In a letter to the editors of the Orient, the leadership of the men’s rugby team apologized for their actions and took responsibility for the transports involving rugby players, but took issue with Foster’s language in the campus-wide email.

“We are incensed and embarrassed that Dean Foster labeled our entire team as hazers who intended to humiliate our recruits,” the letter states. “We are a team that values long-lasting relationships grounded in mutual respect derived from our commitment on the field and shared social experiences.”

In addition to the College’s disciplinary response, two students received summonses by the Brunswick Police Department (BPD) in connection with an off-campus event on Union Street Saturday evening.

One underage student was summonsed for possession by consumption, and a 21 year-old student was summonsed for furnishing a place for minors to consume alcohol, according to Deputy Chief Marc Hagan.

“Our greatest concern in the BPD is for the security and safety of all persons within the town’s boundaries,” Hagan said. “With that being said, we’re not doing our job effectively if we don’t at least conduct an initial investigation for an emergency call for service.”

BPD officers responded to the emergency at Ladd House shortly after midnight and broke up the party, opting not to issue any legal summonses. Hagan said there is no set protocol that BPD officers follow when responding to parties.

“Sometimes we take action like we did with these two individuals [at Union Street], and sometimes we do not,” said Hagan. “We provide our officers with a great deal of discretion. We tell people to be upfront and honest with us and I can tell you that the people involved at the Union Street incident were not initially forthcoming with information.”

“The police were more aggressive than we usually see on the Bowdoin campus, in terms of actively breaking up the party, but given the transports situation, I don’t know what else they could have done,” said Erin Leddy ’15.

According to Hagan, the presence of BPD officers at a College party has been rare over the past few years, and their appearance at Ladd House should not be seen as an indication that the police will step up on-campus law enforcement this year.

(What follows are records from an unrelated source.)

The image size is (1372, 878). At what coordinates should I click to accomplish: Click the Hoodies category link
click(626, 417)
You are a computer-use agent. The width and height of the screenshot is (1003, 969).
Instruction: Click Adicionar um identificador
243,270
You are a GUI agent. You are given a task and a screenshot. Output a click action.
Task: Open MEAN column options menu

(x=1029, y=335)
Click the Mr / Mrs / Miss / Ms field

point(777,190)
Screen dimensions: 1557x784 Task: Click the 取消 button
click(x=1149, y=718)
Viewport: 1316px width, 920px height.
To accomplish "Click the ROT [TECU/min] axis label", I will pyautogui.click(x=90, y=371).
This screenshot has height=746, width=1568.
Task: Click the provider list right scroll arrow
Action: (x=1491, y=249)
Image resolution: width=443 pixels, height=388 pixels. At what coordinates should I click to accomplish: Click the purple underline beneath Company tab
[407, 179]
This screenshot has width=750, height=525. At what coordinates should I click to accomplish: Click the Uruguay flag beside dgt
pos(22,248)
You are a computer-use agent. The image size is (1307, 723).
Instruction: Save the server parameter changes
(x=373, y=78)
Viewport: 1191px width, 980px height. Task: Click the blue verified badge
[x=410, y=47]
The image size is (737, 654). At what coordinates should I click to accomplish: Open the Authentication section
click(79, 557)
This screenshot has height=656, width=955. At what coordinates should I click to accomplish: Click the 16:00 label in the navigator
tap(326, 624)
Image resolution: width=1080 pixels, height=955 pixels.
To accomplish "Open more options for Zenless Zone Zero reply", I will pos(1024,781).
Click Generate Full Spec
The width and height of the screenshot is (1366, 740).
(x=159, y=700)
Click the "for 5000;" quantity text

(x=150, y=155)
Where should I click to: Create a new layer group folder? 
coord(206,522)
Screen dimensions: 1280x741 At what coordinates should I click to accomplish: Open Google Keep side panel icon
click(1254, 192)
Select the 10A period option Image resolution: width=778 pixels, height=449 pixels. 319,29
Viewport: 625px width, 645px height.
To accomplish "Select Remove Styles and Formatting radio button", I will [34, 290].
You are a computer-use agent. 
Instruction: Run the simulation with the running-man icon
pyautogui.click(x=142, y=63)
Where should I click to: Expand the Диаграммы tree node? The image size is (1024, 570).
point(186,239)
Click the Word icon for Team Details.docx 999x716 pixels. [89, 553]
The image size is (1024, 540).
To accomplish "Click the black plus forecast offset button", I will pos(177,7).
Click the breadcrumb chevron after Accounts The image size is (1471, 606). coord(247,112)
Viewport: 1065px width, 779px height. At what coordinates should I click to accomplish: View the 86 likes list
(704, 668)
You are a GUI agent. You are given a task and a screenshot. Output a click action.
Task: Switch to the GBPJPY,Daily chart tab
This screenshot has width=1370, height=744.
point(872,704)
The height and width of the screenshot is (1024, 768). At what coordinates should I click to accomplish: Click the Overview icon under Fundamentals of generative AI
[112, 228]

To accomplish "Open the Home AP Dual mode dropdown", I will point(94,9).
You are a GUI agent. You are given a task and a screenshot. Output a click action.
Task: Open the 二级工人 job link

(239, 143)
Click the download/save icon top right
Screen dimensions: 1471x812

“We responded as needed. We have no plans to step up any enforcement action on campus,” he said.

While the four underage alcohol-related transports are clear signs of dangerous drinking behavior on campus, Foster noted that “one of the leaders of the rugby team was one of the people who called and said, I’m worried about this person.”

Last year, the Office of Student Affairs referred a hazing incident involving the Meddiebempsters to the Student Organization Oversight Committee (SOOC), which conducted a hearing to determine whether hazing had taken place. Brian Kim ’12, current chair of the SOOC, said the administration acted independently when it determined the penalty for the club rugby team.

“I met with a group of people including Sarah Levin of student affairs, Charlie Cubeta of the treasury, and Allen Delong from student activities to discuss possible plans of response.  Since then we haven’t heard anything,” said Kim. “We had nothing to do with Tim Foster’s investigation.”

According to Bowdoin Student Government President Dani Chediak, any staff member of the College’s Student Affairs division can trigger an SOOC adjudgement procedure, but no complaint was submitted regarding the rugby team.

“I was not involved in this decision, nor was the chair of the SOOC, but it was my impression that as a student group it would need to go through this procedure,” said Chediak.

“The SOOC has the right to review the charter of any student organization at any time and it is likely that the SOOC will take some type of action as a result of last weekend’s events,” Chediak added.